By: Missy Wilkinson | nola.com | January 5, 2025
Bryan Lagarde spent New Year’s Eve as he usually does: facing a bank of video screens, working.
The criminologist and former police officer, who for years has directed the Project NOLA National Crime Camera Program, was monitoring nationwide feeds and helping law enforcement where he could.
Things were normal in New Orleans after the fleur-de-lis dropped at midnight. Lagarde had turned his attention elsewhere: to a mass shooting in Natchez, Mississippi that was captured by his cameras.
He was winding down his shift after 3 a.m. when the phone rang. It was a New Orleans Police Department officer, and from her voice, Lagarde suspected the worst.
“Officers see a lot. If a homicide detective calls saying, ‘Bryan, I’m standing over a body,’ you can tell from the inflection if it’s a child,” he said. “I could tell from her tone it was extraordinarily bad.
“There was hurt in the voice. There was shock in the voice. And the words she said were, ‘I’m standing in the middle of bodies on Bourbon Street. It’s terrible. There was a terrorist attack.'”
Lagarde said he sprang into action.
ProjectNOLA counts dozens of crime cameras in the Vieux Carre among thousands in the region. Many are equipped with facial and clothing recognition, license-plate readers and AI capabilities.
Those high-res cameras captured a murderous rampage on Bourbon Street that happened “within a matter of seconds,” Lagarde said.
“People reacted to the truck coming through,” he said. “People then reacted to the gunfire. … It was almost over as soon as it started.”
Lagarde had to revisit those seconds again and again, “frame by excruciating frame,” he said, to analyze the scene, make connections and find possible associations.
His cameras have captured countless tragedies over the years, including more than 500 homicides. Far from a voyeur, Lagarde launched the community-based crime camera initiative in 2009 to help reduce crime in a post-Katrina New Orleans grappling with bloodshed.

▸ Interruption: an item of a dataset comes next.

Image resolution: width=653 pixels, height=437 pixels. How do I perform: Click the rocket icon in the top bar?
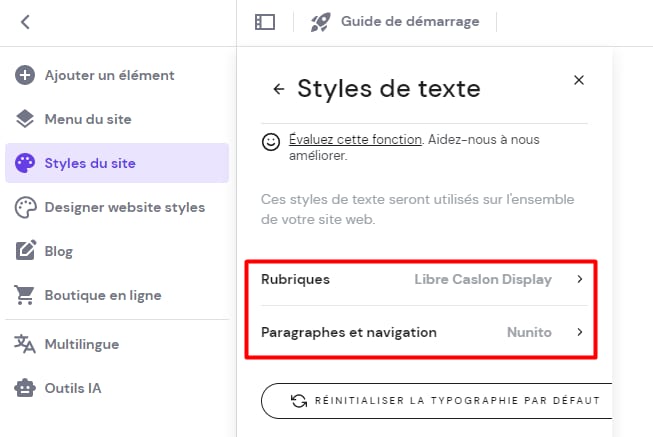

In 2022, as NOPD’s officer ranks shrank and violence rose, law enforcement agencies increasingly leaned on Project NOLA’s cameras.
Drug deals and shootings are the more common sightings by the French Quarter camera system—not a terrorist attack or the home-made bombs those cameras picked up on New Year’s Day.
After a Louisiana State Police trooper found the first improvised explosive device, Lagarde used high-resolution cameras to search for more and track everyone who’d touched them, he said.
The cameras captured two coolers that held suspected C4 explosives and were wired to detonate remotely. They also filmed crowds of oblivious revelers passing and touching the bombs.
“One was relocated almost a block,” Lagarde said of the explosives-laden coolers. “That was part of what complicated things. Multiple people touched it and we had to look at each and every single person to discount them as a person of interest or a suspect.”
The FBI later released photos from ProjectNOLA cameras of the IEDs, encouraging the public to come forward with any information.
Authorities developed possible suspects who were later discarded. The FBI said its initial investigation has determined that suspected terrorist Shamsud-Din Jabbar, 42, acted alone. As of Friday afternoon, more than 1,000 tips had poured in.
“I think I worked 30-something hours,” Lagarde said. “I continued working all the way. I never slept that night, and I worked all through the day. … That’s probably the longest shift I ever worked in my 15 years at ProjectNOLA.”
A weary Lagarde said Friday that he was pleased with the group’s contributions to the investigation, and with the teamwork among responding agencies.
“I hate having to see these things, but there’s a point to it. There’s always a point to it,” he said. “The end result is justice being served and closure for loved ones.”